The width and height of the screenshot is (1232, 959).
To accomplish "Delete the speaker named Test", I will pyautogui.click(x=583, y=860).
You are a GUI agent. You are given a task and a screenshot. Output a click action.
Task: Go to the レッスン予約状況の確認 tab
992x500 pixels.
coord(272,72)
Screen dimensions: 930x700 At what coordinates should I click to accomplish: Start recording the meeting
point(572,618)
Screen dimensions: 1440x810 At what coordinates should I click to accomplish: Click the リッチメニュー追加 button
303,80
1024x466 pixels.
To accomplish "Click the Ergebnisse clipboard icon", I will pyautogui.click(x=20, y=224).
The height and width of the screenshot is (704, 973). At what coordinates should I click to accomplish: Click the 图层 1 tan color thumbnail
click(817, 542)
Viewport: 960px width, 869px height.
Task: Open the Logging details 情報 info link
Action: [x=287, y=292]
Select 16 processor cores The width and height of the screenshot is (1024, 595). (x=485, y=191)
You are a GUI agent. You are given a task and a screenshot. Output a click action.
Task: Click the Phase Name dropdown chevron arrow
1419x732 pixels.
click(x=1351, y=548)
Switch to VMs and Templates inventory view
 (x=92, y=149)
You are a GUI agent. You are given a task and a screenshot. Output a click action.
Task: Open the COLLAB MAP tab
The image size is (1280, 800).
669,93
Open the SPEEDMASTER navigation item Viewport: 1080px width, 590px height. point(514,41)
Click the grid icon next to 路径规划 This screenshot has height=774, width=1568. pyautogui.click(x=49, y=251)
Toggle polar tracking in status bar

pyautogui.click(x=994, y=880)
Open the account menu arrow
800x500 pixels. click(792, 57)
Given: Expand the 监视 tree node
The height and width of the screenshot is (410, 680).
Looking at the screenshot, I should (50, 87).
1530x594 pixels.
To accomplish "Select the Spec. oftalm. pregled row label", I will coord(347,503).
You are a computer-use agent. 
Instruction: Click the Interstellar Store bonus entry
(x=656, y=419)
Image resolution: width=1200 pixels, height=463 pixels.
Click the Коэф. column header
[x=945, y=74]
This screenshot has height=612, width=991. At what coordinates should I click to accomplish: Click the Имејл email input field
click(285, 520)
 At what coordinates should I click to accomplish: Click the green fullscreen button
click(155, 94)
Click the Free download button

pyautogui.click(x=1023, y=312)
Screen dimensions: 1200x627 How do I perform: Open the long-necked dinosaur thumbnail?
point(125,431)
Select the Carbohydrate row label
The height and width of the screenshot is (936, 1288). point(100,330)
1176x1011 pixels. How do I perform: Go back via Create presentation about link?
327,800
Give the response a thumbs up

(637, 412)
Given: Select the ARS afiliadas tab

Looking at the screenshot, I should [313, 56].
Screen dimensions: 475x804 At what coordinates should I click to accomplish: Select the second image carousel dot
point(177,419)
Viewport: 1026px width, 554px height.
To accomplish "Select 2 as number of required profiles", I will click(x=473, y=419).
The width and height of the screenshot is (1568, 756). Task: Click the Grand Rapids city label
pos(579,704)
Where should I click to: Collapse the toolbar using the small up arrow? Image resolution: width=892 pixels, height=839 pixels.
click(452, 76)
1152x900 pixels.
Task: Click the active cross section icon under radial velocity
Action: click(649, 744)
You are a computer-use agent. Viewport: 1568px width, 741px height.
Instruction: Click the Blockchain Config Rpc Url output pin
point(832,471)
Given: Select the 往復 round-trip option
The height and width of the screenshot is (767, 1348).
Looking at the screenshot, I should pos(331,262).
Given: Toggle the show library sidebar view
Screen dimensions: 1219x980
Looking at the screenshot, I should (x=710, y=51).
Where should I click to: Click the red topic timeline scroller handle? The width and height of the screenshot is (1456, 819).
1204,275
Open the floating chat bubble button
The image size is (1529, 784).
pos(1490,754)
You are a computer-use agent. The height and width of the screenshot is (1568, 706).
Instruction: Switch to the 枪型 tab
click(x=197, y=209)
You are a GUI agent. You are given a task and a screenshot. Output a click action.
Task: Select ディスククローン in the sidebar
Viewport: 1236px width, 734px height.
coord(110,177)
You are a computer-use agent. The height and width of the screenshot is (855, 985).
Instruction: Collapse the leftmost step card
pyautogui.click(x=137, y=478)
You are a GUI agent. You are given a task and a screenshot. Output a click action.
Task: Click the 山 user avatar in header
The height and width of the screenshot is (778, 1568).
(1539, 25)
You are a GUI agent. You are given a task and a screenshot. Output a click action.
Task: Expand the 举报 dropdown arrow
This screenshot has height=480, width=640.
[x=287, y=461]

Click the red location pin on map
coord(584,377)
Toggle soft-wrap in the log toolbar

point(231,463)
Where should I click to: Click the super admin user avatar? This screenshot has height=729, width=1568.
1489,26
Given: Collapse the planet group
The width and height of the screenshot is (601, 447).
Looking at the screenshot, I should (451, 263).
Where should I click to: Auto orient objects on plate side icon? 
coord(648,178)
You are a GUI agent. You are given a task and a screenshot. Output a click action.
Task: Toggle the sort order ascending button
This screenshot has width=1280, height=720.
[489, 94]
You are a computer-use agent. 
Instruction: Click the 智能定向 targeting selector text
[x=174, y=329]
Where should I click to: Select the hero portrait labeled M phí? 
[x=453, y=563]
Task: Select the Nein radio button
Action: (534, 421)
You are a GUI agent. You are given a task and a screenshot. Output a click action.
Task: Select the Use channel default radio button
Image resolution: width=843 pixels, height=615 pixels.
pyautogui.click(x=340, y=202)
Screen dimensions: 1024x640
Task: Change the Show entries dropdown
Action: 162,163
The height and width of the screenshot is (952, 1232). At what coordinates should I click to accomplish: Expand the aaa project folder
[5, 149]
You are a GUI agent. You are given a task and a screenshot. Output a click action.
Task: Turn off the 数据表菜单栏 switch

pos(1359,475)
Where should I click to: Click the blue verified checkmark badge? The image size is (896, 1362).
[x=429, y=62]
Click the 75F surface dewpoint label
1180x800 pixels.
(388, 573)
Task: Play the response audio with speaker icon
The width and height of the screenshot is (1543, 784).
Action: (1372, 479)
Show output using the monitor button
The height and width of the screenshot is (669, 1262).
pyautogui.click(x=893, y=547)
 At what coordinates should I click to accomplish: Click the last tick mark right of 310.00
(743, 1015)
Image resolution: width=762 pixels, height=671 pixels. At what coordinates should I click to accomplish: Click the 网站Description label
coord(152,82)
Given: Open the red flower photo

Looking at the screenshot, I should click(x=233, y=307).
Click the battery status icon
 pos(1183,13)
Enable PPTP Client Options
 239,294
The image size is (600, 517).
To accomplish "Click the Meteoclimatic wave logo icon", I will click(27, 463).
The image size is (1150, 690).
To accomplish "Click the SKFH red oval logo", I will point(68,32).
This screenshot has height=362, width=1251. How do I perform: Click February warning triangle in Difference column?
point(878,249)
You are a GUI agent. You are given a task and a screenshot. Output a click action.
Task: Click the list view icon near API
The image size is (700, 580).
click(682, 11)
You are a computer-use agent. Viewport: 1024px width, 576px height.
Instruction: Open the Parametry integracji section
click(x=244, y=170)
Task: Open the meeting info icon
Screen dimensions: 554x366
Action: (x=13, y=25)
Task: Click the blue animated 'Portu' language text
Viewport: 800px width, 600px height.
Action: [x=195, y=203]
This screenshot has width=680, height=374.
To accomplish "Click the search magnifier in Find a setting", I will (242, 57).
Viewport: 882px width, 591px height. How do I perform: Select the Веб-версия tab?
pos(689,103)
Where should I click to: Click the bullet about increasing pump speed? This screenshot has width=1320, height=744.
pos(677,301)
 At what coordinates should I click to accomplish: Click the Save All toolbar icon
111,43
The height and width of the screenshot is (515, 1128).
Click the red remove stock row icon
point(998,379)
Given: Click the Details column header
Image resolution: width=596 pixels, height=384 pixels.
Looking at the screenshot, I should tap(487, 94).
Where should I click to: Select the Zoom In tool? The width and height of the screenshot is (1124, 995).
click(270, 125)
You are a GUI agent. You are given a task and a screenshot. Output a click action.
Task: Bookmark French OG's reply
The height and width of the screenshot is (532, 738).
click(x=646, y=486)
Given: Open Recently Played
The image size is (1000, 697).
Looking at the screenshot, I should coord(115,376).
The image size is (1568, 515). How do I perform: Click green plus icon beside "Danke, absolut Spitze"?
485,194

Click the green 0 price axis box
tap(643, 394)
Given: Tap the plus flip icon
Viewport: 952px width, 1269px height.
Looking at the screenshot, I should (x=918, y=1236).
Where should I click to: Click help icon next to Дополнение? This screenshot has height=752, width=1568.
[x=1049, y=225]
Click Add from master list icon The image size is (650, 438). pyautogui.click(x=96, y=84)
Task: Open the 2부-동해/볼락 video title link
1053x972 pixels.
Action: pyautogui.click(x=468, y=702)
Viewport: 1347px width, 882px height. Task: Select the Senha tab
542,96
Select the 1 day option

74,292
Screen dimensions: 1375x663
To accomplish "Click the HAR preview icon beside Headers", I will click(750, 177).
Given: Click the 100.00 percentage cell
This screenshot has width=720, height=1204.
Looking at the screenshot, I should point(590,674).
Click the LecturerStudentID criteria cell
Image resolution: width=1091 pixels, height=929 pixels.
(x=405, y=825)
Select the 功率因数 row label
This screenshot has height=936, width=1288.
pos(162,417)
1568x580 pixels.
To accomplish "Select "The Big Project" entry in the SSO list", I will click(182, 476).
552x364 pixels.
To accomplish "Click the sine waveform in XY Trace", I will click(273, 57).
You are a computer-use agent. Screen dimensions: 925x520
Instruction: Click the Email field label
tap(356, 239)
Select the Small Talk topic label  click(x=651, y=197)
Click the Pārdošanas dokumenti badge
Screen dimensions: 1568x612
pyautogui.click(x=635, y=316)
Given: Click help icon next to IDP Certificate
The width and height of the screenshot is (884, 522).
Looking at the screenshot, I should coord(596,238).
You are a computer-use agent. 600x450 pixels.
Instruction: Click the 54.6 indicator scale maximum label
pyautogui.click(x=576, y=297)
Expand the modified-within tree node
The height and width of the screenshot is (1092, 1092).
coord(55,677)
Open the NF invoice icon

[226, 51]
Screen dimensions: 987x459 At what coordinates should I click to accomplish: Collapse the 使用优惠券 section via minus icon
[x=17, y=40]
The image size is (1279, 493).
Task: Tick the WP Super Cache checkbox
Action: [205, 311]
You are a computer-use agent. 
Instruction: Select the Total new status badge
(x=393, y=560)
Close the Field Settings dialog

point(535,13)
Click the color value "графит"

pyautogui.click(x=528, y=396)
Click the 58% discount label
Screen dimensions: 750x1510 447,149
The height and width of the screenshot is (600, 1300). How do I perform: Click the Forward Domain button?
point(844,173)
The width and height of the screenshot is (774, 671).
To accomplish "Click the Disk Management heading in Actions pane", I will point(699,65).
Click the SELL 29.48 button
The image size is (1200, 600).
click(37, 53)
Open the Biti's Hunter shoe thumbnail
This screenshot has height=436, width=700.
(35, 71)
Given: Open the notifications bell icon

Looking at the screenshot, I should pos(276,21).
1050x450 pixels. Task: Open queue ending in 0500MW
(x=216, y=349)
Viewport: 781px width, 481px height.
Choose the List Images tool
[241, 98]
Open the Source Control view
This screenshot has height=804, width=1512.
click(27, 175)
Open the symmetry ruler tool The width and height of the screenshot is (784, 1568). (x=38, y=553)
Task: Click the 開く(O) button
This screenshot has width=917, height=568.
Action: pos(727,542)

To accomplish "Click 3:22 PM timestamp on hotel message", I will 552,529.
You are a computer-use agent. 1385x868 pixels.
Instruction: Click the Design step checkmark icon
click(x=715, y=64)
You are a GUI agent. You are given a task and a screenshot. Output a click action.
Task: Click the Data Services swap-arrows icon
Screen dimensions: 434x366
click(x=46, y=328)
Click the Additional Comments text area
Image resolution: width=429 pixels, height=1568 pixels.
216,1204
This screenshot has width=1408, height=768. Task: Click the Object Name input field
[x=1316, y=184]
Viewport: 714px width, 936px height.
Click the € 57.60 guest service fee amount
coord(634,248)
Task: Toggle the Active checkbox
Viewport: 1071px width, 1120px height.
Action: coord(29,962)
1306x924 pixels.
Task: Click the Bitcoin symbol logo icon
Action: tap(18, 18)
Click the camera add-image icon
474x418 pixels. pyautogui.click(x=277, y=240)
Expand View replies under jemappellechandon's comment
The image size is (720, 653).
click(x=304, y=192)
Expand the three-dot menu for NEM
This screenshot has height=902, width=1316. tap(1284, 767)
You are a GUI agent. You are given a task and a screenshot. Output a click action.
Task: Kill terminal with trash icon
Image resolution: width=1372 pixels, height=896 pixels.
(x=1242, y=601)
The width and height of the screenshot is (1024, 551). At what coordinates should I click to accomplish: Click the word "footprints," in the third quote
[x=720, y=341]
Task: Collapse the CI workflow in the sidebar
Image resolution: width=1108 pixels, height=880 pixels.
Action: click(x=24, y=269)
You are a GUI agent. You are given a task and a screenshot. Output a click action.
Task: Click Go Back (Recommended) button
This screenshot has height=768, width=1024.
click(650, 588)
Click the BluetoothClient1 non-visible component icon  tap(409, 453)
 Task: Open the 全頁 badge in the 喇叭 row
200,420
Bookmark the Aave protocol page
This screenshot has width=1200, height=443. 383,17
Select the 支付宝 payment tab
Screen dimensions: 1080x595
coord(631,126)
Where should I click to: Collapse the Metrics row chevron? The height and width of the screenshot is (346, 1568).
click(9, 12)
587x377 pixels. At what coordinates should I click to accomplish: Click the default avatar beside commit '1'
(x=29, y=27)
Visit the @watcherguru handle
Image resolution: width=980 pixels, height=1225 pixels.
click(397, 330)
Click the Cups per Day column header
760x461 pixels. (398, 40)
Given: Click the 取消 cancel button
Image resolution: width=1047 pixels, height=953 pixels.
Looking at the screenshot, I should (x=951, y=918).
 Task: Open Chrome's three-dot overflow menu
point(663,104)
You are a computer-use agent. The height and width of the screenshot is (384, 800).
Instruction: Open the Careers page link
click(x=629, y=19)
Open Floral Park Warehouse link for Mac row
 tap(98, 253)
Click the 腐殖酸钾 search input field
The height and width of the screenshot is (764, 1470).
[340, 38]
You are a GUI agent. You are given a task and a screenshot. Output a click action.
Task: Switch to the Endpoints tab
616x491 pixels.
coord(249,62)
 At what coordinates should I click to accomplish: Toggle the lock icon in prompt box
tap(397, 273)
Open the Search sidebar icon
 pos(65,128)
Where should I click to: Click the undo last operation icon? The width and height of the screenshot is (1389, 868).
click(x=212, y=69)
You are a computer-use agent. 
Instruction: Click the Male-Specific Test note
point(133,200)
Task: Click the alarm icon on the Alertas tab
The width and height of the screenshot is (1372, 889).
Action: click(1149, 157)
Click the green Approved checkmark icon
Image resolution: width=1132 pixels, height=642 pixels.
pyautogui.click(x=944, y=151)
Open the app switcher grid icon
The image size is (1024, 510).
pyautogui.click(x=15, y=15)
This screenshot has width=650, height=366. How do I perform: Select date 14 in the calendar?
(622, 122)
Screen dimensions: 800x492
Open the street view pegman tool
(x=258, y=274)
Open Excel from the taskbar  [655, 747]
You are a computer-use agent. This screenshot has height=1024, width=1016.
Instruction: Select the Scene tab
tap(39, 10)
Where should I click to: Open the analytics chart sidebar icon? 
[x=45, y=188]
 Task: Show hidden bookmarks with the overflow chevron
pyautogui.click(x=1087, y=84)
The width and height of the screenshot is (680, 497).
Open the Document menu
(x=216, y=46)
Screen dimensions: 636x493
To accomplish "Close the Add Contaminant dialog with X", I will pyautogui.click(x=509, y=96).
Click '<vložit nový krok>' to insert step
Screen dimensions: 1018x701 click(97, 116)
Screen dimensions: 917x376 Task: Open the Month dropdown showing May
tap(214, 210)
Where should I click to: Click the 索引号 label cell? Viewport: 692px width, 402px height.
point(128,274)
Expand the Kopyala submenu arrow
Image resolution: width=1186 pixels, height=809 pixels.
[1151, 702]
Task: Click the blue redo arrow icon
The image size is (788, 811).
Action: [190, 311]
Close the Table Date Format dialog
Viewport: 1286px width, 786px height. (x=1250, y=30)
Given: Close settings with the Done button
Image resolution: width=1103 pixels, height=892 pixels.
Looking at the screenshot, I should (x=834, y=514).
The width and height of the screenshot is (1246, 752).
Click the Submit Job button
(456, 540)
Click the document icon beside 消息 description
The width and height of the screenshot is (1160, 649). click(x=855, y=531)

==============================

AIM OF THE TASK - Begin at the line that has "Task: Open the meeting info icon" in the entries above; stop after the line that has "This screenshot has width=680, height=374.". Transcribe exactly those lines and no others.

ANSWER SECTION -
Task: Open the meeting info icon
Screen dimensions: 554x366
Action: (x=13, y=25)
Task: Click the blue animated 'Portu' language text
Viewport: 800px width, 600px height.
Action: [x=195, y=203]
This screenshot has width=680, height=374.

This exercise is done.